Mercator rejects $74 million takeover bid

Mercator rejects $74 million takeover bid

Middleware vendor Mercator has rejected a $74 million hostile takeover bid by private investment firm Strategic Software Holdings, dismissing the approach as "unsolicited, un-financed and highly conditional".

Mercator, based in Wilton, Connecticut, received the $2.17 per share offer from Strategic Software Holdings on Monday, three weeks after the investment firm had threatened to nominate its own slate of directors to the company's board. The SSH offer represented a 40% premium over Mercator's $1.55 closing price on Friday

Roy King, Mercator's chairman, CEO and president, says: "It is our opinion that these dissidents cannot successfully complete what is a highly conditional, unsolicited hostile transaction. Actions like these only serve to distract the company, our management and our customers and waste resources that could otherwise be deployed to enhance stockholder value."
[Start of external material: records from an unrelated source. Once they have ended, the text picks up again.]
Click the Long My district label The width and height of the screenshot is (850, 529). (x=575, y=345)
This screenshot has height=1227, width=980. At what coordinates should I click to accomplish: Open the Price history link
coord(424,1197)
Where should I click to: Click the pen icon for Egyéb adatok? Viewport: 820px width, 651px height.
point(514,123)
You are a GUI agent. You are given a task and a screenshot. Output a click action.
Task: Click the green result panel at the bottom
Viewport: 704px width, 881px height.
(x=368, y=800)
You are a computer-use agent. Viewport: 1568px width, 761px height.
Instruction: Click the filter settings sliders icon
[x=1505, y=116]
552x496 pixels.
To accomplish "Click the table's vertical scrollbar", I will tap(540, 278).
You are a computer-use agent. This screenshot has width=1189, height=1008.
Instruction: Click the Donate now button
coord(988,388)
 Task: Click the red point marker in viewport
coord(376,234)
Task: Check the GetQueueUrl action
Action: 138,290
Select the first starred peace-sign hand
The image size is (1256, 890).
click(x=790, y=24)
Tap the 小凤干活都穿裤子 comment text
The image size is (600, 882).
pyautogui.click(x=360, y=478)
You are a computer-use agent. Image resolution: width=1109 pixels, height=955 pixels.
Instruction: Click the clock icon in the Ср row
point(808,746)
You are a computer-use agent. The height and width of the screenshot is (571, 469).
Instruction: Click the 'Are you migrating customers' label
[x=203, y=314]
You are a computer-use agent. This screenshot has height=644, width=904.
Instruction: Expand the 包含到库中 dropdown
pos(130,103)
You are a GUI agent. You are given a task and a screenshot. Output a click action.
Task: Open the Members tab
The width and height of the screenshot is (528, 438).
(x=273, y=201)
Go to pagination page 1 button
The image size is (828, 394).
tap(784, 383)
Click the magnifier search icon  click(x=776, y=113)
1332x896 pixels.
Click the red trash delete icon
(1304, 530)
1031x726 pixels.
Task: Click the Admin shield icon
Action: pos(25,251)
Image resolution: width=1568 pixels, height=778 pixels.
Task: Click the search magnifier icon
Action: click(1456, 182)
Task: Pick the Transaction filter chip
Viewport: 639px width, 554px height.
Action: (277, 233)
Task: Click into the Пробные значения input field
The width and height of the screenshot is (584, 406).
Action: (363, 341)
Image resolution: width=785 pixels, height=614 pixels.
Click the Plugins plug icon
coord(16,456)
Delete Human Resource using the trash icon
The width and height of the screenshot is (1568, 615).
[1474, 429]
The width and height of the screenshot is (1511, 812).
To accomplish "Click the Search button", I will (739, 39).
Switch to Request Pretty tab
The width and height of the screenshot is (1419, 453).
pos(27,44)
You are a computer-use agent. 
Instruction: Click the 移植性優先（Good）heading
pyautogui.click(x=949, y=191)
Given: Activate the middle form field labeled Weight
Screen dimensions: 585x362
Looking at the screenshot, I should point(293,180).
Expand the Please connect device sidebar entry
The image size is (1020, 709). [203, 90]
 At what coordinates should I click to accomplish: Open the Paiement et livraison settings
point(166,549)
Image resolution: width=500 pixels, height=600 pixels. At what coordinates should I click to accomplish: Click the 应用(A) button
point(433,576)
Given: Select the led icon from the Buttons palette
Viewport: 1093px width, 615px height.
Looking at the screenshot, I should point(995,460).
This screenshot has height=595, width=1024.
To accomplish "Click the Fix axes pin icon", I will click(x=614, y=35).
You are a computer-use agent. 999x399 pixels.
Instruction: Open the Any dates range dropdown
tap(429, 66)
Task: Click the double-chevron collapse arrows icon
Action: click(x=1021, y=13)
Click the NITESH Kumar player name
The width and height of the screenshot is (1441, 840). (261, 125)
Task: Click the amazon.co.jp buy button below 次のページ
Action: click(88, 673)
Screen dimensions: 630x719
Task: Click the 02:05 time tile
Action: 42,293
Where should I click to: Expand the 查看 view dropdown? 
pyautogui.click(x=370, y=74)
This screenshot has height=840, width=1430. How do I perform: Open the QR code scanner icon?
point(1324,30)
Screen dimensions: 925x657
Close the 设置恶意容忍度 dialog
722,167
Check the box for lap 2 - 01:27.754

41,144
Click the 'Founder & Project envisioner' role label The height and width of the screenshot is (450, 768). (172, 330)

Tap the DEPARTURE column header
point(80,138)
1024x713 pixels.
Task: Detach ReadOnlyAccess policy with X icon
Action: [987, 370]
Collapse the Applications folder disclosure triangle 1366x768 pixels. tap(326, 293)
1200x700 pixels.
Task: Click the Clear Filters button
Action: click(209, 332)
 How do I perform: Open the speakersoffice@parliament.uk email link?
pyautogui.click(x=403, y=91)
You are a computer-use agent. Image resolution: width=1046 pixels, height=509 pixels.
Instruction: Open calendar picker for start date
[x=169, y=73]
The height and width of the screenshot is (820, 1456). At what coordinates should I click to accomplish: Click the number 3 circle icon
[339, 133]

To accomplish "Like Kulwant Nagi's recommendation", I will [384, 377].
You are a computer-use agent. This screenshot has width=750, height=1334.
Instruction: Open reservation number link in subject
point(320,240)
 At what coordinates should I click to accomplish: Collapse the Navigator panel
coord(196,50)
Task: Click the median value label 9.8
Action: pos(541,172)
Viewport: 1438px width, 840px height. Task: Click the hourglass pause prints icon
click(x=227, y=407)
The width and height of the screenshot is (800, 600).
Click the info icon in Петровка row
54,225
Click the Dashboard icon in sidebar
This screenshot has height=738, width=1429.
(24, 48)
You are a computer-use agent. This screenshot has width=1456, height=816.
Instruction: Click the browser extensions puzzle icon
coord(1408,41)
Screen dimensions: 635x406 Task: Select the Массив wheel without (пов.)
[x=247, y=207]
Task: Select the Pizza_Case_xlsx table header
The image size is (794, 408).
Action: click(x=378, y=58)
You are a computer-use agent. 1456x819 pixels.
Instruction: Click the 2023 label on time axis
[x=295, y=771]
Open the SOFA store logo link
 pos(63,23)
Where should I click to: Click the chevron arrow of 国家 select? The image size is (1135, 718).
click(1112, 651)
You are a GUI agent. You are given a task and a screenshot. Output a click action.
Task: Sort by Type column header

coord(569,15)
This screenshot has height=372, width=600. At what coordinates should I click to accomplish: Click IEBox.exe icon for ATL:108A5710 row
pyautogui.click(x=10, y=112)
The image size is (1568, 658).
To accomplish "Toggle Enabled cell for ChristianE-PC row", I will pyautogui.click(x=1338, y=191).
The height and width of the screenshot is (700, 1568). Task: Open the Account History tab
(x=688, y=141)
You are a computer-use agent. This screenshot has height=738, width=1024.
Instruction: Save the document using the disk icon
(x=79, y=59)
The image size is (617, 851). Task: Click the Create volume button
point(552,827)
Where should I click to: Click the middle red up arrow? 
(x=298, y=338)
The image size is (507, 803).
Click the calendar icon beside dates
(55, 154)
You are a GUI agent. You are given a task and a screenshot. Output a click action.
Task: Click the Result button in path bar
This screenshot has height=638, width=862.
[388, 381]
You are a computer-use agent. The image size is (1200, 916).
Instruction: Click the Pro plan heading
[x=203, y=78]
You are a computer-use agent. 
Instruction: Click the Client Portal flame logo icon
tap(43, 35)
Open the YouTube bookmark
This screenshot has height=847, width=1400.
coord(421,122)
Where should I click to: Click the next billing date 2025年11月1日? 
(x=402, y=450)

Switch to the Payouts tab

He believes that the dissidents have launched a proxy contest to gain control of the Mercator board either to sell the company to themselves as cheaply as possible or "to engage in what they called an "extremely risky" experiment with the company's business".

King alleges that on a 1 April meeting, Rodney Bienvenu, chairman of SSH, said that his intentions for Mercator involved a "radical paradigm shift" that would require significant re-engineering.

Mercator has recruited JP Morgan as its financial advisor and Jenkens & Gilchrist Parker Chapin LLP as legal counsel.